*Excerpt provided*
━━━

ABC's INTERNET: New Age Technology

How the world would be communicating globally in the twenty-first century if not for the invention of the Internet browser in the twentieth century. The pioneer of the World Wide Web concept, Tim Berners-Lee who was also a software consultant whose foresighted vision of the new-media revolution has changed the landscape of social discourse in both centuries. In the twentieth century a brave new world of cyberspace dawned in 1991 as the World Wide Web and the Internet became combined as a new-media platform of communication and information product for the audience which grew from 600,000 to 40 million Internet users in a five year timeframe (The Time 100: Time Berner-Lee, 1999, p.1-3). However, there is in Australia in the twenty-first century, over 1 million internet visitors accessing online the ABC's website every month as this electronic portal to the combined radio and television stations was established in 1995 to service the new-media-technocrats surfing cyberspace (ABC Ultimo Centre, 2002, p.6).

Today in the twenty-first century there are various new-media-techno applications associated within the Internet/World Wide Web medium such as the convergence partnerships of Google, MySpace and YouTube which empower each individual within the new cyberspace society of information and communication exchange. There will be the new-age discourse concept of OpenSocial through the cross-platform partnerships of Google and MySpace. Google is aiming to attract an audience of about 200 million which also includes other social networks such as Friendster and Linkedlin. These are also other websites signing up to be included on the OpenSocial platform such Salesforce.com; software distributor, Six Apart; blogging software enabling the function of TypePad and LiveJournal. Web developers will be encouraged to design software applications that are capable of running on various social networking websites. This is why application developers such as iLike and Slide are coexisting with OpenSocial along with SideStep; travel, as well as PayPal the credit-card of cyberspace (Graham, 2007, p,1). Google's OpenSocial platform will consist of many convergence examples empowering these digital networks of this new dawn of our lives in cyberspace being constantly changed by the volume of information and communication concepts (Digital Think, 2008, p.1 ).

━━━

Stored records
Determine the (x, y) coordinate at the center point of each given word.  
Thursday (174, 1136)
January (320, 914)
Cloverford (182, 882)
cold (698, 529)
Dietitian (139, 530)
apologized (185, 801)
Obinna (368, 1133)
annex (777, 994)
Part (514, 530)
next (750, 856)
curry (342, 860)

━━━

*Tasks*
A – According to the essay on ABC's Internet, in what year was the ABC's website established?
B – Continue the essay on ABC's Internet and new-age technology from the point where it stops.
These lines have nothing to do with the essay on ABC's Internet.

*Responses*
A – 1995

B –
In conclusion one can only wonder how the new media revolution in the twenty-first century will evolve through the years yet to come in this the age of the new-media technocrat. The ABC is a working model of how the concept of convergence partnerships has been merged into three mediums of information and communication product in the twentieth and the twenty-first centuries. The new-media-techno applications of radio, television, the Internet and the World Wide Web show how the ABC was always willing to embrace new concepts of technology. This continual process of this social discourse empowered the ABC’s audience so ensuring access to the latest information and communication product. Therefore the example of a newsreader reading word for word from a newspaper in 1933 for the ABC's radio audience could be viewed as a form of cloning of information related to convergence exchange of two different mediums of information and communication product. The evolving design of the logo of the ABC is a constant reminder of how change is constant like the technology which was responsible for the invention of the radio, television, Internet and the World Wide Web. In the twenty-first century there are the digital networks of the Internet juggernauts Google and MySpace which would also be viewed as convergence partnerships through their combined new-media-techno applications for social discourse.